I have the written the following code in R with an aim to generate correlated random variables which follow the beta distribution
#objective is to generated correlated
#beta distributed data
library(MASS)
library(faux)
generate.beta.parameters <- function(x, v) {
alpha = ((1 - x) / v - 1/ x) * x^2
beta = alpha * (1 / x - 1)
return (c(alpha, beta))
}
x1 <- 0.896
v1 <- 0.001
x2 <- 0.206
v2 <- 0.004
b1 <- generate.beta.parameters(x1, v1)
b2 <- generate.beta.parameters(x2, v2)
alpha1 <- b1[1]
beta1 <- b1[2]
alpha2 <- b2[1]
beta2 <- b2[2]
#create mean vector
mu = c(0, 0)
#create variance covariance matrix
sigma <- rbind(c(1, 0.2), c(0.2, 1))
#generate 1000 random numbers
df <- mvrnorm(n = 1000, mu = mu, Sigma = sigma)

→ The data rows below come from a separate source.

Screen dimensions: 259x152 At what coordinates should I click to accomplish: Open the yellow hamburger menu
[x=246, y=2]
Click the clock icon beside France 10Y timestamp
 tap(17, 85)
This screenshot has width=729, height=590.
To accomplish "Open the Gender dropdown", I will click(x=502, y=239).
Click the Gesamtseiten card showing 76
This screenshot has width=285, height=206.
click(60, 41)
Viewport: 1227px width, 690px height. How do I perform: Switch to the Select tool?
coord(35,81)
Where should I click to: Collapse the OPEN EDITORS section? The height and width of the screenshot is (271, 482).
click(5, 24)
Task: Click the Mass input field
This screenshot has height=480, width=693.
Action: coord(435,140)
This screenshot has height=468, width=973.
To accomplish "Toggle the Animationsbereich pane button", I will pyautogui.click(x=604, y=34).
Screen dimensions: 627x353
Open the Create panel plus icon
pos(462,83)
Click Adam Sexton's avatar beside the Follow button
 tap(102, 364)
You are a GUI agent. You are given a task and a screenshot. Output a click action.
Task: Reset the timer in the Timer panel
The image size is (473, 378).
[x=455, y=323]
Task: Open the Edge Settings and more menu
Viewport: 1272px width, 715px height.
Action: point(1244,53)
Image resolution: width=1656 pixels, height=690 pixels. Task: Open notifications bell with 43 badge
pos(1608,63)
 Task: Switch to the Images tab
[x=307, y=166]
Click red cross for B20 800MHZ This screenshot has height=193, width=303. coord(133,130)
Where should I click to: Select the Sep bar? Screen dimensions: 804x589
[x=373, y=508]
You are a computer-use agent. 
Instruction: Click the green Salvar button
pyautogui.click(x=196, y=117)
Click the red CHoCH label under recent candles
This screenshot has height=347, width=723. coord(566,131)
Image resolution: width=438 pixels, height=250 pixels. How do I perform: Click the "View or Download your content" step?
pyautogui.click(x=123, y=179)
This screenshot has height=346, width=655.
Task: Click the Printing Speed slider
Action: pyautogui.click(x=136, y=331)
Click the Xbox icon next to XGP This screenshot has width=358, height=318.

df.beta <- matrix(nrow = nrow(df), ncol = ncol(df))
#normal to uniform
df.beta[,1] = norm2beta(df[,1], alpha1, beta1)
df.beta[,2] = norm2beta(df[,2], alpha2, beta2)
df.beta <- as.data.frame(df.beta)
cor(df.beta)
However, on running this code, the correlation outputs are not the same as expected. Here is the output on my machine:
V1 V2
V1 1.0000000 0.1549214
V2 0.1549214 1.0000000
Could you throw some light on this?
I do have this link, where random numbers have been generated, but it is in a different software i.e. SAS.